Archive for March, 2012

I just looked up gender-neutral pronouns on Wikipedia

When I sat down with Advisor this week, ze seemed glad that after telling zir about wanting to leave a few weeks ago, I’ve felt only more resolve about making that choice. One of the first things ze asked me was what skills I’d need to learn in preparation for getting a job. Then, how my family, partner, and friends had responded to my decision to leave. No judgment! Not even the slightest interest in changing my mind!

To be fair, ze has known for a long (long) time now that I’ve been on the fence, at best. Pretty early on in grad school, I floated the idea to zir that I would be happy to teach at a community college, then a while later that I wasn’t sure about teaching and was interested in publishing. Ze knows I’ve had a lot of (personal) low periods in grad school (last summer was rough, there was a bad break-up several years back, blah blah blah), and I haven’t been particularly communicative this year. So, my decision to leave wasn’t, or shouldn’t have been, a big surprise at all.

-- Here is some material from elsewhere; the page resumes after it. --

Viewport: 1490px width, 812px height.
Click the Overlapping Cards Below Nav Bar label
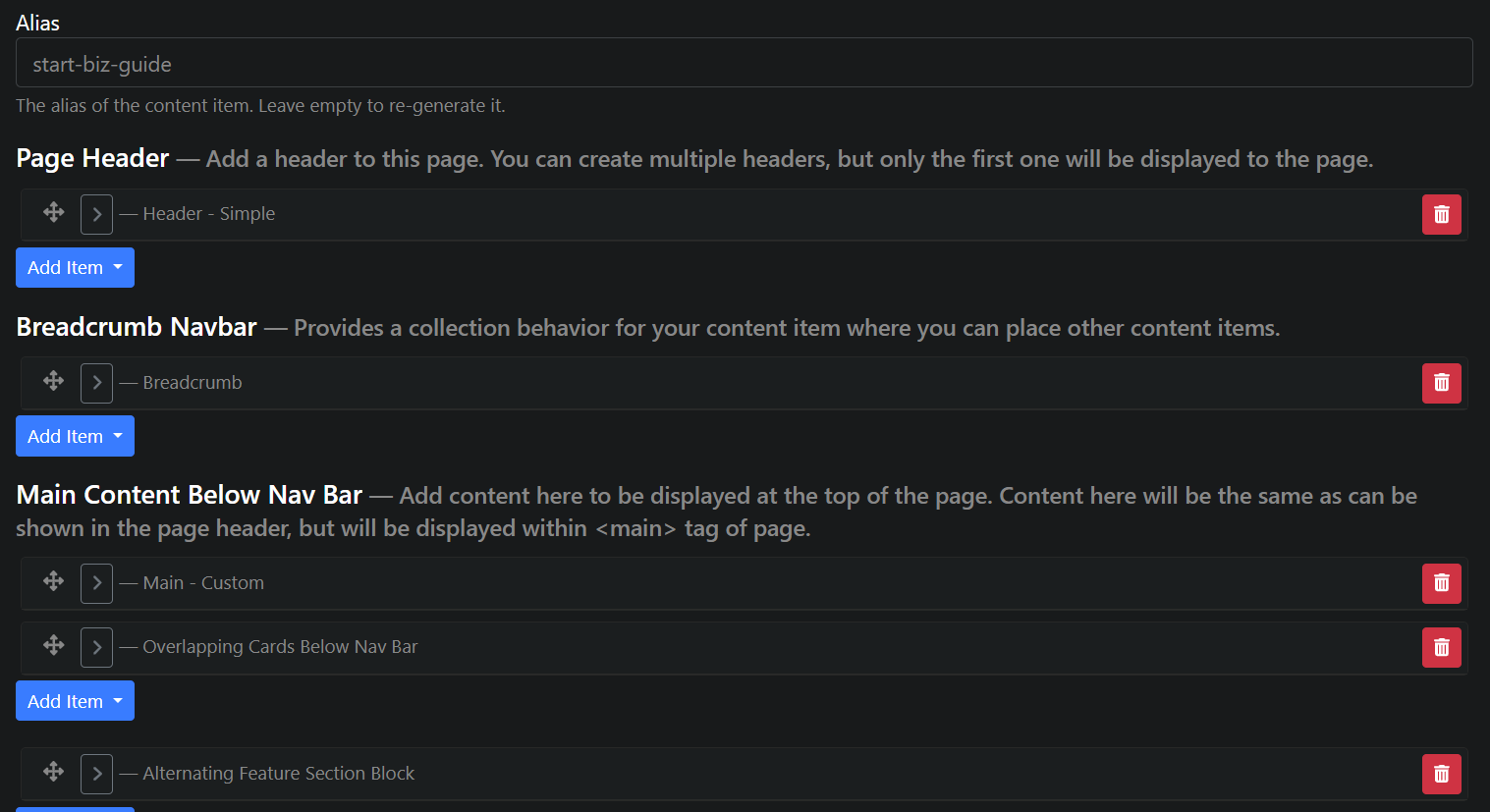click(280, 647)
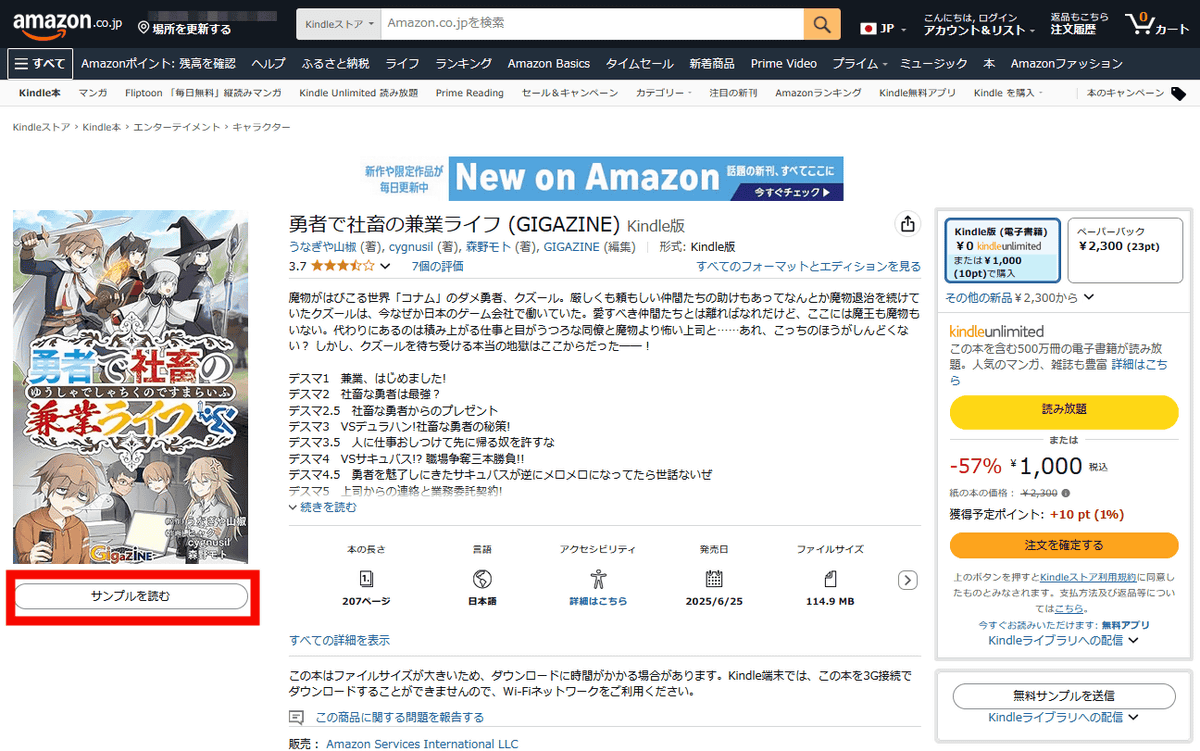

Advisor wasn’t sure exactly what needs to be done for me to get the MA, but ze is ready to help make it happen this spring. (It looks like I’ll turn the partial chapter I’ve got into a thesis. Totally doable, and I just got some really great feedback on what’s already written.) I’ve got to talk to Departmental Grad Advisor about the nitty-gritty details of getting out, which I’m not really looking forward to for various reasons, but that will be accomplished within a week.

Anyway, it feels good to have some more certainty about leaving. And while it’s not unexpected, it feels really good that my decision was accepted practically and humanely by my advisor. Instead of second-guessing me or shaming me, ze affirmed that I’m right in trying to take things one step at a time—I’m worrying less about getting a Dream Job or a Perfect New Career Job, but instead I just want A Job, even if I have to temp. While obviously Advisor is a career academic, ze was completely understanding about my reservations about the profession, even when I wasn’t being particularly polite about it. And when I said I absolutely don’t want to be an adjunct, ze immediately replied, “No, absolutely not!”

I’m almost afraid this post comes off as bragging a bit. I really hope anyone else reading this who has left or is leaving or might leave finds supportive individuals in their academic department too.